We’re walking up the front stairs to our condo. I glance in the direction he’s pointing, and see nothing.  “Cool,” I tell him.

“Why do stinkbugs stink?” he asks.

I unlock the front door. “I don’t know,” I answer. “I think maybe they spray stinky chemicals.”

What is a stinkbug?

Getting information on stinkbugs in general proved to be a little difficult, as Google just keeps giving me hits for the Brown Marmorated Stink Bug (Halyomorpha halys), an insect native to China and Japan that is an invasive species in North America.  Wikipedia, when you do a search for ‘stink bugs’, takes you to a page about family Pentatomidae, a family of insects belonging to order Hemiptera.  Shield bugs and stink bugs belong to Hemiptera, with stink bugs comprising Pentatomidae.

I couldn’t find a list of the species native to North America.  Heck, I couldn’t even find a list of the species of Pentatomidae, end of statement.  But, here’s a brown stink bug that is native to this continent:

native_brown_1242026

That particular bug is Euschistus servus, and it is a common pest throughout southern Canada and the northern United States.  This particular bug is about half an inch long (10 to 15 mm), and lays a bright yellow egg mass (around 60 eggs) that turns pinkish as they get ready to hatch (between four and five weeks after being laid).  Larval stink bugs require about 29 days to reach maturity.  Adults are able to fly, and are primarily omnivores.

Brown stink bugs often feed on the vegetative parts, flowers, stems and foliage of the plant, as well as the seed, nut or fruit, and this makes them important pests of many crops.

Brown stink bugs are found on a variety of hosts, such as shrubs, vines, many broadleaf weeds, especially legumes, as well as cultivated crops such as corn, soybean, sorghum, okra, millet, snap beans, peas and cotton.

Do stinkbugs stink?

Yes, they do.  Here’s what Orkin has to say on the subject:

Their name comes from their smelly defense mechanism.
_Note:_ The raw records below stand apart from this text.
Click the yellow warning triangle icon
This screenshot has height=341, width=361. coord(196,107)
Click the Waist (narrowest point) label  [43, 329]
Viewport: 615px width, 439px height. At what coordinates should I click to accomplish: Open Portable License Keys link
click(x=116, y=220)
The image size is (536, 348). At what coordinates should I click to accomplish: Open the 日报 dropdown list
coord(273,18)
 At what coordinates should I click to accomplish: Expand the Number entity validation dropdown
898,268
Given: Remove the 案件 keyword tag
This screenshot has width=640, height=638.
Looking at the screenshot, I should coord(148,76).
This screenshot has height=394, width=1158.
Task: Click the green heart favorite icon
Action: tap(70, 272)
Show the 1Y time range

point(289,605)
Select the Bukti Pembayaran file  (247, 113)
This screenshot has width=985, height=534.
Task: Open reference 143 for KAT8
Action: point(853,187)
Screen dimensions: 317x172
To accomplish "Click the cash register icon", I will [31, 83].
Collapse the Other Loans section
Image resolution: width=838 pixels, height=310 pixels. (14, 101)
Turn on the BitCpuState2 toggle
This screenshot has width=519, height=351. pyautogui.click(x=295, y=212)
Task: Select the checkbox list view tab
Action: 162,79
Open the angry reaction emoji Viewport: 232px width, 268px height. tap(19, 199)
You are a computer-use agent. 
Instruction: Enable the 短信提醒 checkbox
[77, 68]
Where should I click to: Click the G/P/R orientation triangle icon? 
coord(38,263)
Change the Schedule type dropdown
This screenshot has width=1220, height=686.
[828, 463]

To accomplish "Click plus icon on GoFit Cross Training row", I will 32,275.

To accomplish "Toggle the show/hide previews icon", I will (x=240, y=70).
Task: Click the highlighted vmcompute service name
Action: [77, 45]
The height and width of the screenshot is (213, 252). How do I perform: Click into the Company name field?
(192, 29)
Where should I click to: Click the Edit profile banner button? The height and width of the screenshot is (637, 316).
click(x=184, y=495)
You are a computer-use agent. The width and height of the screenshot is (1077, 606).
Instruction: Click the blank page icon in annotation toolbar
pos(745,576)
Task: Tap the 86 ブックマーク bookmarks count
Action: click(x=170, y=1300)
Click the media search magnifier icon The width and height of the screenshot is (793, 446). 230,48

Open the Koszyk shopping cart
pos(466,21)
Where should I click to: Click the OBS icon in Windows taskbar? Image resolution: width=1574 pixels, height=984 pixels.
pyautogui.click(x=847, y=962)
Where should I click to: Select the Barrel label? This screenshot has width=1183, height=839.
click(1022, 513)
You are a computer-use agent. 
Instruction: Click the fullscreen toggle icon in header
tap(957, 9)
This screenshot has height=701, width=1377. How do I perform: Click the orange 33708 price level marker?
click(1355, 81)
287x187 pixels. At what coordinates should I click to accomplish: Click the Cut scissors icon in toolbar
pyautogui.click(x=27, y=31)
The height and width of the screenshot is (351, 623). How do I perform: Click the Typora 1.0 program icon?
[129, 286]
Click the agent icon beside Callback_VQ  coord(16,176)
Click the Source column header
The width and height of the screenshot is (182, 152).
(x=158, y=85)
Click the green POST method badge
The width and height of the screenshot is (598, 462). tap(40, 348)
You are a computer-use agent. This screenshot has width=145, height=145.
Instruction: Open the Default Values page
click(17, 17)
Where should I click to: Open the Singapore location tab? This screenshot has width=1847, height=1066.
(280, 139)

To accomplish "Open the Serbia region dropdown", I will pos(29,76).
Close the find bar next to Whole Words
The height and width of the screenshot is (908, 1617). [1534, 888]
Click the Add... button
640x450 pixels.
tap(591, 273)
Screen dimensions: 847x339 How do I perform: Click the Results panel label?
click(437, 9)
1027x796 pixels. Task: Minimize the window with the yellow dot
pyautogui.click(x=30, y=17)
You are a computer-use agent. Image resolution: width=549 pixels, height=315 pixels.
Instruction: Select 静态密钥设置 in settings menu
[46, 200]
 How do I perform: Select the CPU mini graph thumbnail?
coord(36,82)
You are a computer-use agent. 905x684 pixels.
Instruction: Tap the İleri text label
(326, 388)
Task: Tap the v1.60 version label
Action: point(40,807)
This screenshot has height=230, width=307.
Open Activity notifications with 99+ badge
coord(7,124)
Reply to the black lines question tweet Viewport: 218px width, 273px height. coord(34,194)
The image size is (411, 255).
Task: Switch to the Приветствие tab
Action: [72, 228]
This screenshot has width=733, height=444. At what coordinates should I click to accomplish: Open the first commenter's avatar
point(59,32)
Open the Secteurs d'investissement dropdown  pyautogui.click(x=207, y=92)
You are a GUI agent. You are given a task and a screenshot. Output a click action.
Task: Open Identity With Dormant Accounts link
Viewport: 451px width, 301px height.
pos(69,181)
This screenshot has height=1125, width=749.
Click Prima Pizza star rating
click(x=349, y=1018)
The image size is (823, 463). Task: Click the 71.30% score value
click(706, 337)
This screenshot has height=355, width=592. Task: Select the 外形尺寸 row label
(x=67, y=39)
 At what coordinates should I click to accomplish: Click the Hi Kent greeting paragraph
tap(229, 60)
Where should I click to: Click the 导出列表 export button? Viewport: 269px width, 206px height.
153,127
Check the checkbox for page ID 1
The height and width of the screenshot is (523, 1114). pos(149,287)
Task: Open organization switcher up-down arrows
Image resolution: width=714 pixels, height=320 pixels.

Stink bugs have the ability to emit a strong deterring odor, from their body glands, whenever they feel threatened or injured — much like how a skunk defends itself. The smell varies depending on the species and the person’s olfactory senses, but it has often been compared to strong herbs and spices like cilantro and coriander.

Interesting enough, the composition of the odor is comprised of chemicals commonly used as food additives and is present in cilantro. This smell can linger for hours so, if possible, try to avoid stink bugs or carefully sweep or vacuum them up if they have entered your house, unless you want a face full of intense-smelling herbs and spices.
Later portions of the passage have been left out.